Female Abdo Pain Scenario

You are working on a double-crewed ambulance (DCA) as a paramedic. You are working alongside a newly qualified member of staff who is not clinically trained (ECSW/ECA/UCS) on a night shift out of your local ambulance station which is within the geographical boundaries of England.

You are called at 0100 to a 24-year-old female reporting significant abdominal pain and vaginal bleeding. The message from control is that the patient is distressed, and the call is difficult to manage, however, there are no concerns for the crew’s safety.

On arrival you are met by the patient’s partner and are led to the bathroom. Your patient is over the toilet with a large volume of blood collected in the pan. She is visibly distressed and obtaining information is difficult.

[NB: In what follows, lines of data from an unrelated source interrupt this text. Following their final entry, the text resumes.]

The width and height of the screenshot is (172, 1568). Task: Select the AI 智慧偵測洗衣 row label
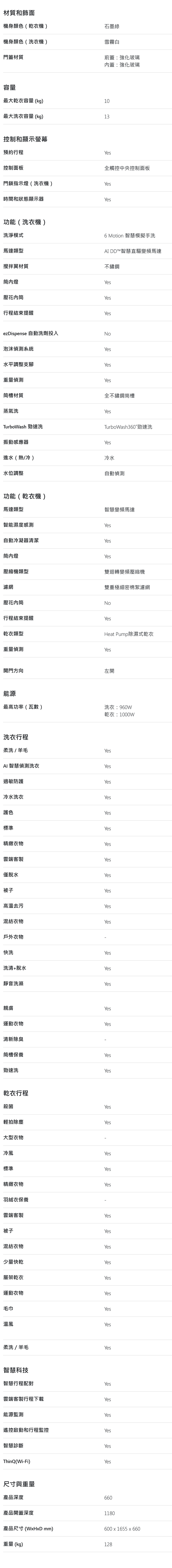(x=21, y=766)
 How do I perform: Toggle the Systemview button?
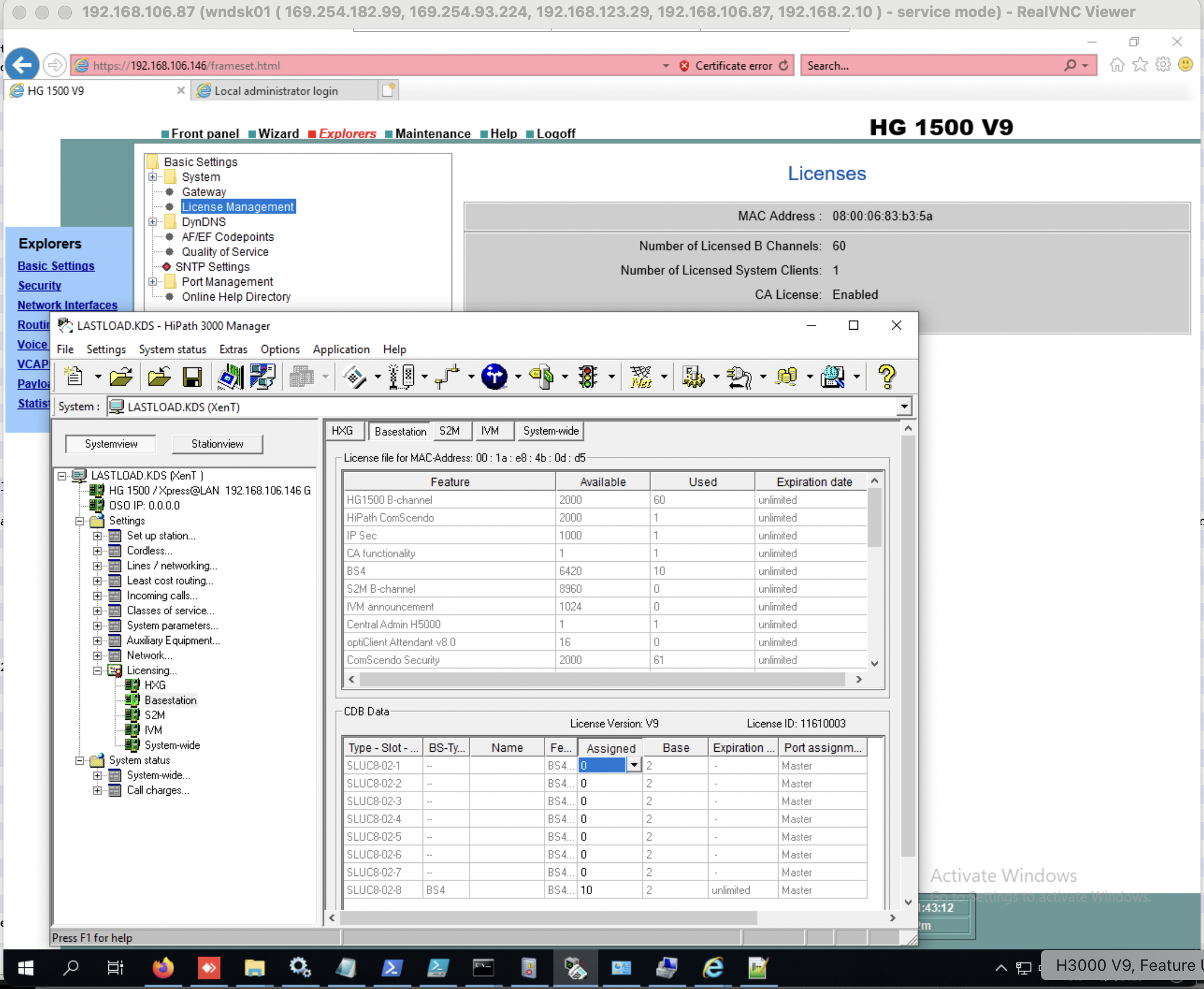(111, 444)
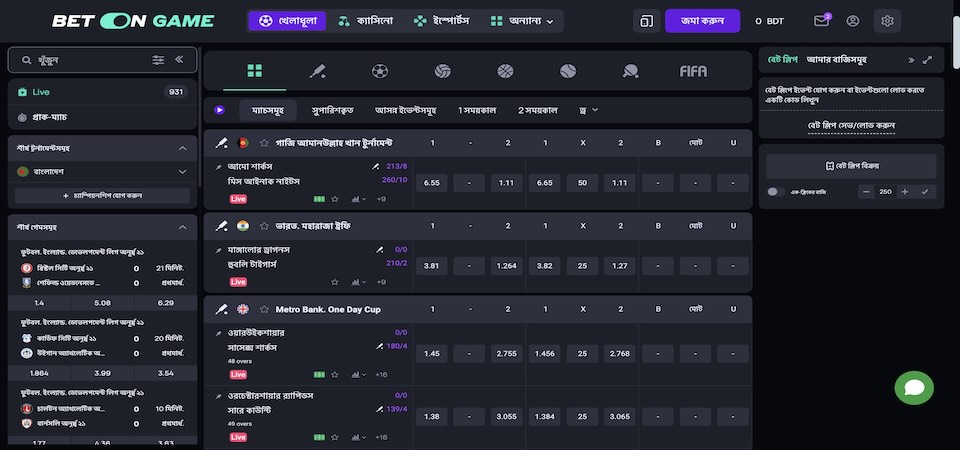Image resolution: width=960 pixels, height=450 pixels.
Task: Open search filter sliders icon
Action: tap(158, 60)
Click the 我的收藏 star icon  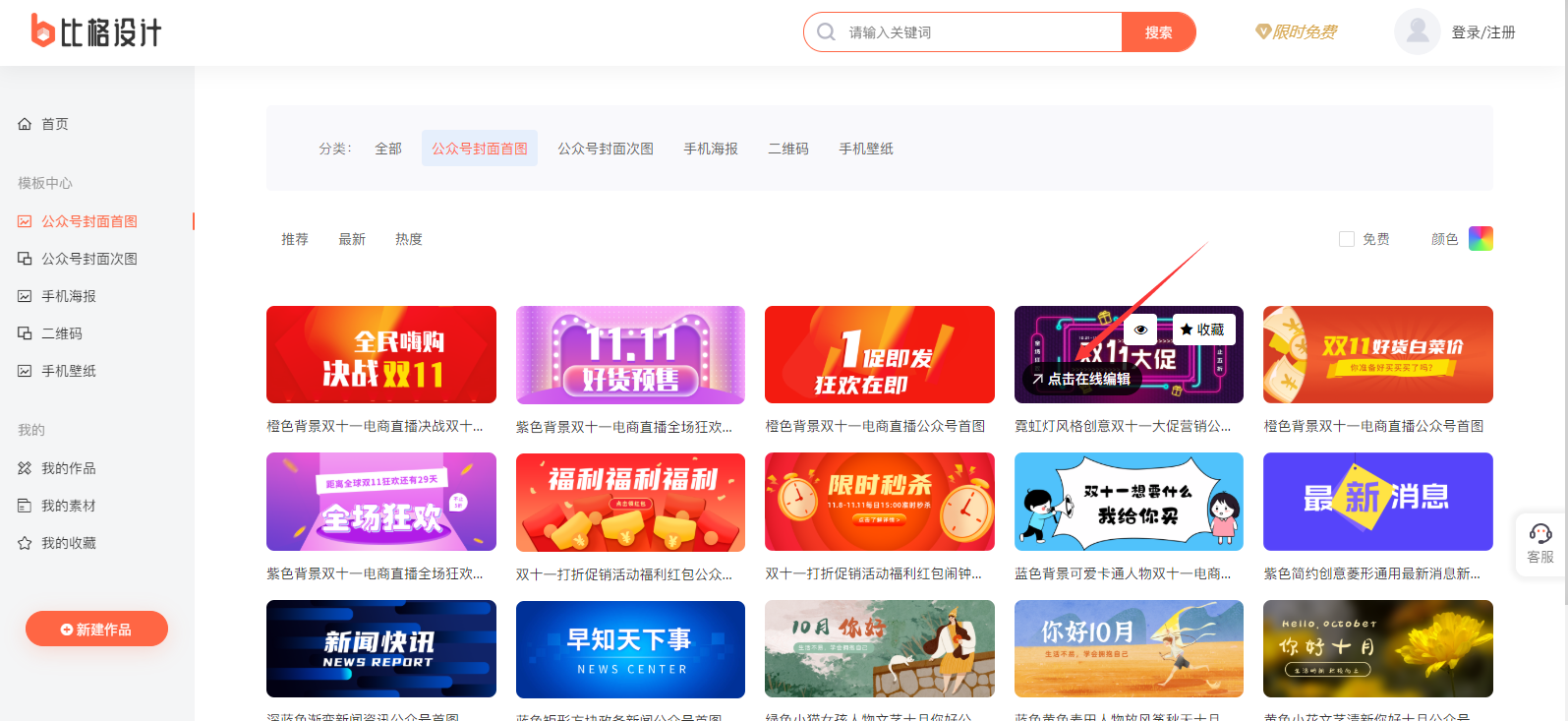[x=25, y=543]
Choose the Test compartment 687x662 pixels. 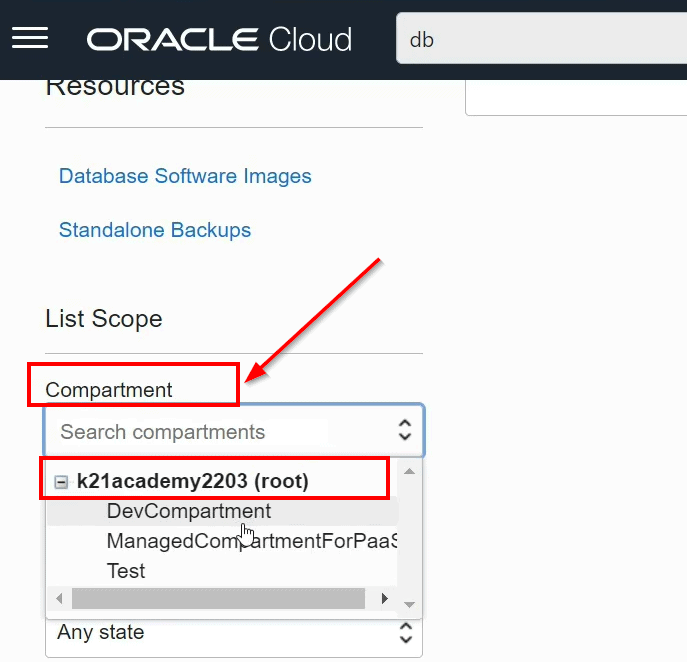coord(126,571)
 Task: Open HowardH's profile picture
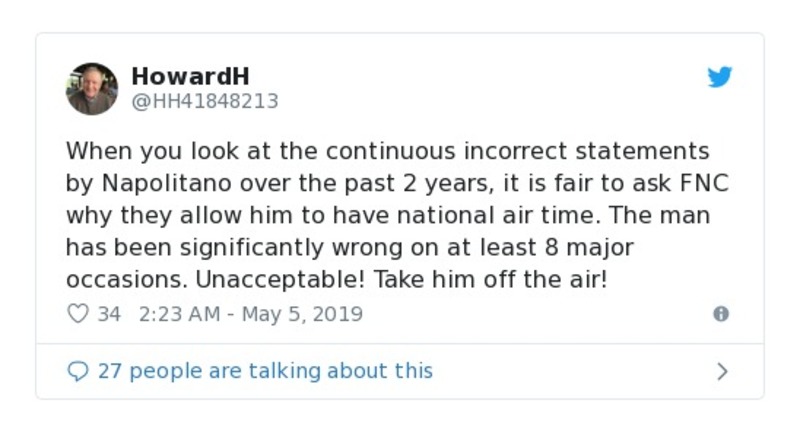pos(92,89)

The partner explains she believes she is 8/40 gestation with her first pregnancy which was unplanned. She has decided to not progress with the pregnancy and has accessed a telemedicine abortion service to manage this.

She has taken a pill provided by this service two days ago and today took the 2nd dose as prescribed by the service. She took the first dose this evening and has been uncomfortable since with low level abdominal pain that she has been managing with over-the-counter medications. She then took a 2nd dose as prescribed at around 10pm. At midnight there was a large “gush” of PV bleeding associated with severe lower abdominal pain. This has caused significant distress and led to the patient contacting 999.